In this post, we will explain the value of this advanced estate planning tool that can be very useful for some high net worth families.
Federal Estate Tax Parameters
To understand the value of a qualified domestic trust, you have to absorb some information about the federal estate tax and its potential impact on your legacy. This death levy carries a 40% maximum rate which is enough to get anyone’s attention. We are talking about almost half of the legacy that you are going to pass along to the next generation and beyond.
The rate of the tax is the bad news, but there is also some news that will be comforting to most people. All families are not subject to this tax, because there is a credit or exclusion that allows you to transfer a certain amount before it would be applied. At the time of this writing in 2019, the federal estate tax exclusion is $11.4 million.
We should point out the fact that this exclusion is subject to inflation adjustments on an annual basis, so you may see a somewhat higher figure next year.
Plus, the entire structure is subject to change via legislative mandate, so this is something to keep an eye on. For example, prior to the tax cuts that went into effect in 2018, the exclusion was right around half of what it is at the present time, so nothing is permanently etched in stone.
If you are thinking that you will simply give gifts to your loved ones before you pass away to get around the estate tax, the Internal Revenue Service is one step ahead of you.

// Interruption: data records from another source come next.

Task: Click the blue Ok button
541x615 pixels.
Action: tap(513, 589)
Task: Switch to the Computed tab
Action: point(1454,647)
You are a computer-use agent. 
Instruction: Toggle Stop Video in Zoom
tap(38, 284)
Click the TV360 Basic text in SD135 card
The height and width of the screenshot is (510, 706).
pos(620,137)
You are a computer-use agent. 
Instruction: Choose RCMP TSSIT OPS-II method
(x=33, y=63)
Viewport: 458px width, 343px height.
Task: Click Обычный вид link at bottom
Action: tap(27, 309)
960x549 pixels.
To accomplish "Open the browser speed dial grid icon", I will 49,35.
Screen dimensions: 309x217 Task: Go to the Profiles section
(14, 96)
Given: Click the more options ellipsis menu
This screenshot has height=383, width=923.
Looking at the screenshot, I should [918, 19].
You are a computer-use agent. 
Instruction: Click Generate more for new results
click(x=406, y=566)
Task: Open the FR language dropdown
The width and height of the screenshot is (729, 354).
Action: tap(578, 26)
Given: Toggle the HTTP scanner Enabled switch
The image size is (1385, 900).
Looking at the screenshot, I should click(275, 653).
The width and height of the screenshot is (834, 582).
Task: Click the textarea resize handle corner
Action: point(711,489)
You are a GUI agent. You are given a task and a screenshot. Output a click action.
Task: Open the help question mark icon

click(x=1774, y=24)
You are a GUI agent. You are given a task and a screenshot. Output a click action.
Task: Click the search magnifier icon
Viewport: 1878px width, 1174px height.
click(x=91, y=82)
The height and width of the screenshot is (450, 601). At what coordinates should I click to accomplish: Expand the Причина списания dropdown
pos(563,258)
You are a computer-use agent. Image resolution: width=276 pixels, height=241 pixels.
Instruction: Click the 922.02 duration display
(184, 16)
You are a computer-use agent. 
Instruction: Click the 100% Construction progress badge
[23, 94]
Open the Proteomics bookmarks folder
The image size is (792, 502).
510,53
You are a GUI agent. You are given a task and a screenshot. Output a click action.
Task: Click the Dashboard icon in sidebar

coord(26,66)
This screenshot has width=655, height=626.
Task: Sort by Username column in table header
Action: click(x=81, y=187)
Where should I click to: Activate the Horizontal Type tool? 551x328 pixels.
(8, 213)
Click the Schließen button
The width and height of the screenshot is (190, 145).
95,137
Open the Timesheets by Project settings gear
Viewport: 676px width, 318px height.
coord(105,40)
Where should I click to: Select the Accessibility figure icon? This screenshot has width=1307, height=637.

There has been a federal gift tax in place since 1932, and it is unified with the estate tax.
As a result, the $11.4 million exclusion that we have in place this year is a unified exclusion. It encompasses large lifetime gifts along with the estate that will be passed along after you are gone.
Now that we have set the stage appropriately, we can start to ease into the subject that we are focusing on here. The estate tax is potentially applicable on asset transfers to everyone, including close relatives, with one exception. There is an unlimited marital deduction that allows you to transfer any amount of property to your spouse free of taxation.
However, this deduction is only allotted to citizens of the United States. If you are an American, and you are married to someone who is a citizen of another country, you would not be allowed to use this deduction as an estate tax efficiency measure.
This being stated, you could utilize a qualified domestic trust as the next best thing. To provide a brief explanation, you would fund the trust, and your spouse would be the initial beneficiary. If you pass away first, the trustee whom you empower would be able to distribute the trust’s earnings to your spouse in an estate tax-free manner.
Your spouse would also be able to utilize property that is held by the trust for the rest of his or her life, and you could give the trustee the latitude to distribute portions of the principal. Distributions of this nature would be subject to the estate tax unless a hardship exception was granted by the IRS.
When the trust is established, you name secondary beneficiaries to assume ownership of the remainder in the trust after the death of your spouse. When that time comes, the transfer would take place, and the estate tax would be a factor. The deferred, single round of taxation would invariably save your family a great deal of money in the long run.